CR (feat. Kalash Criminel) – Ratu$

J’avais un blocage psychologique de rappeur, et je pense que beaucoup l’ont eu, du « je ne sais pas chanter », « je ne chante pas bien » ou encore « pourquoi chanter quand je peux inviter un chanteur ? ». Despo disait « ils leur faut un feat pour cacher leur faiblesse technique » (Underground Music, ndlr) et c’est réel. J’ai eu ce truc-là. Les premiers morceaux avec EDGE, je me disais que je n’avais pas besoin de chanter, car il chante trop bien, sauf qu’il y a une infinité de façons de chanter. Je sais que je ne serai pas un Monsieur Nov, mais je peux apporter de la variation à ma musicalité et mon rap. Je ne voulais pas être le vieux con cantonné à rapper tout droit. Et puis comme on en parlait hors interview, j’écoute de tout. Je me suis mis à tenter et à la longue, j’ai pris confiance. Et Le Don, à la base, c’est un chanteur de gospel, donc il a su m’aiguiller comme il faut. C’est lui et Lama qui m’ont dit que sur cette prod, il fallait que je ne rap pas dessus.
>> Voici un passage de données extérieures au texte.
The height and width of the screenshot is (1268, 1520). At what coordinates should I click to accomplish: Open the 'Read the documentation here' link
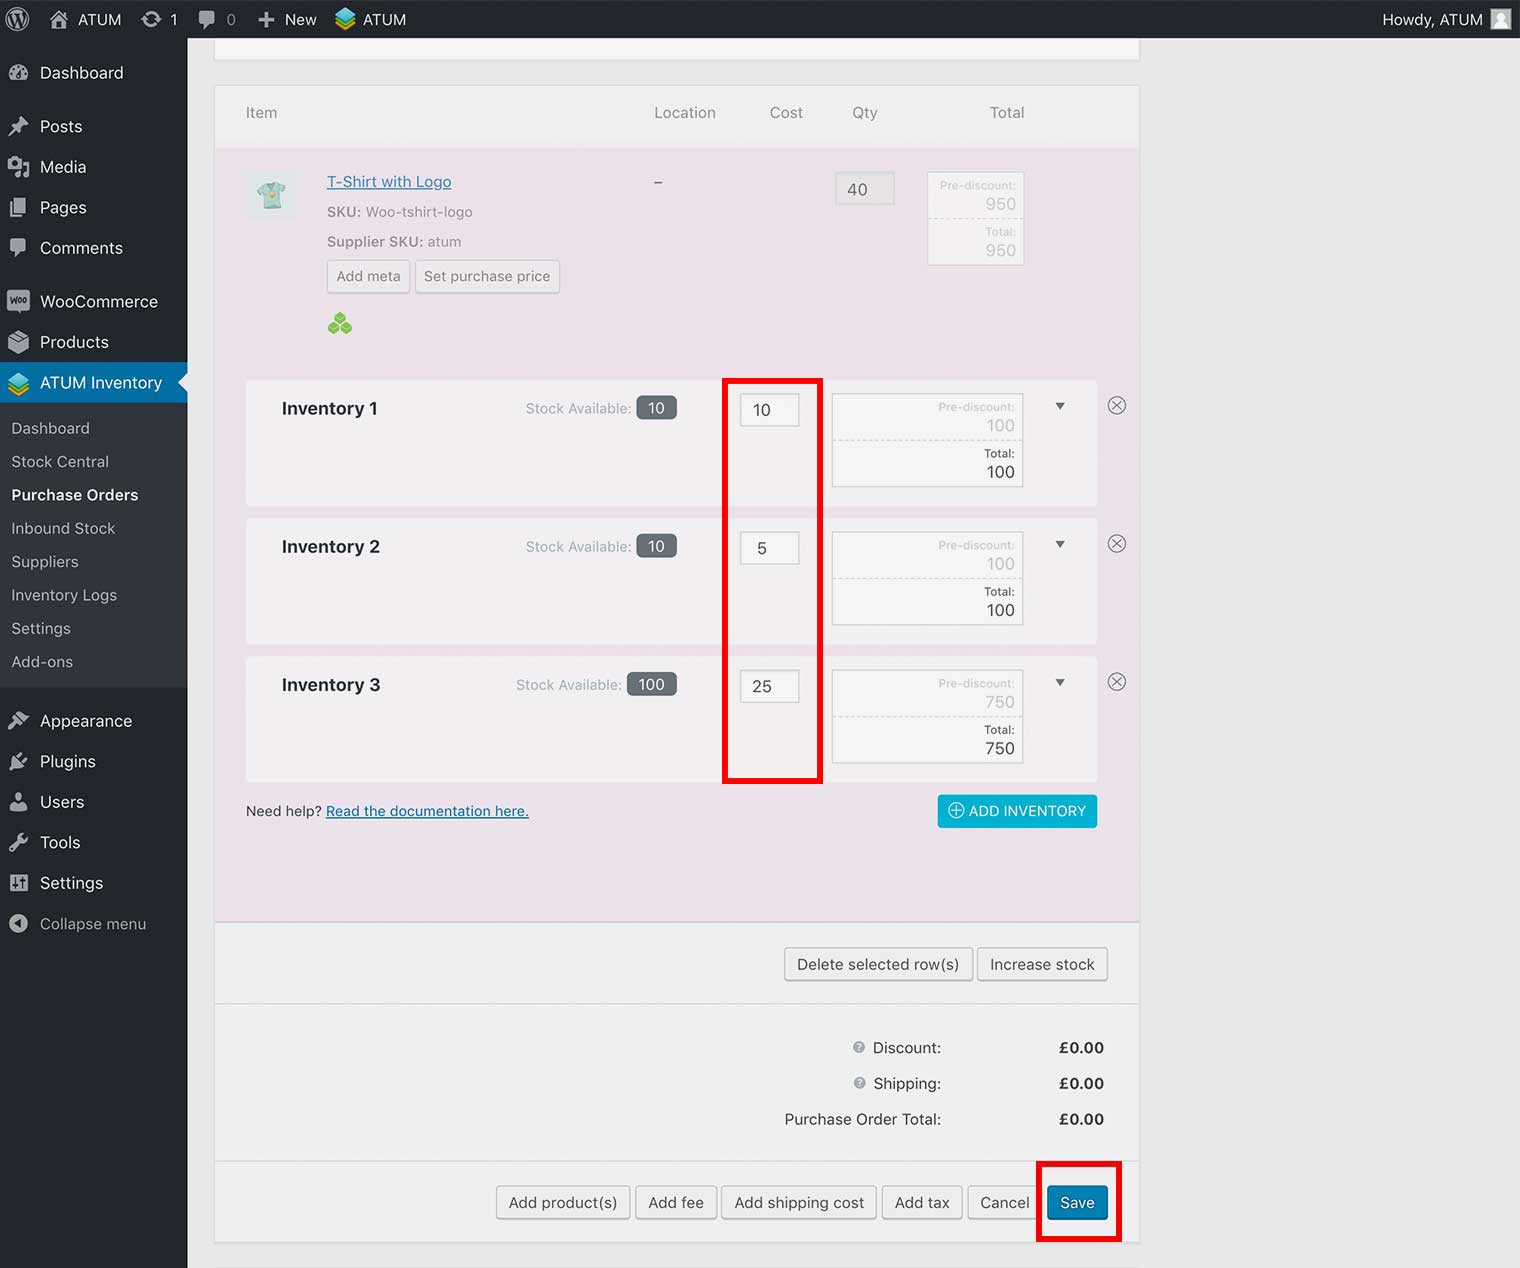click(x=427, y=811)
À ce moment-là, un ancien entraîneur de foot de Ratu$ est venu nous saluer. « C’était un très bon footballeur, mais il n’a pas percé malheureusement. Il m’avait promis une voiture, mais bon, ce n’est pas grave. » (rires). 
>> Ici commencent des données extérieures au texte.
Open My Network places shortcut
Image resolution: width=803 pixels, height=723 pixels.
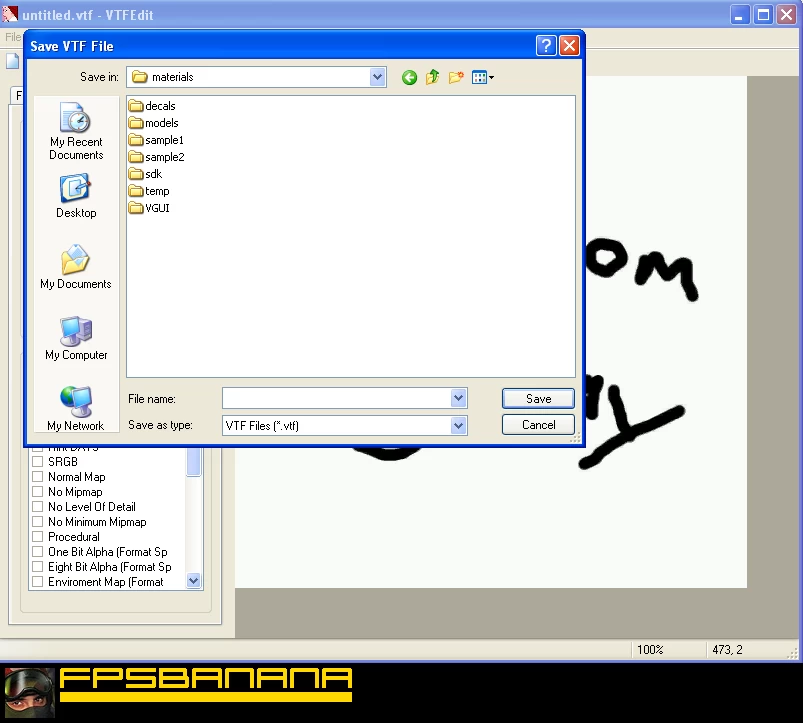76,409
Tous les premiers albums des artistes que j’écoutais m’ont marqué. Quand j’entendais « premier album » ça sonnait fort pour moi. Des mecs comme LIM, Salif, Tandem et j’en passe ont marqué un temps dans le rap français avec leur premier album. Puis, j’ai vu comment mes gars se sont appliqués pour faire leurs albums. Le temps qu’ils ont pris et cette recherche d’excellence qu’ils ont effectué, quand tu es dans cette école-là et que t’es bousillé par ça, tu ne peux pas arriver demain et dire : « c’est mon premier album ». Il te faut une certaine maturité et aiguiser tes katanas. Je ne veux pas regretter ce premier album, je veux le faire dans les règles de mon art et dans lequel j’ai évolué.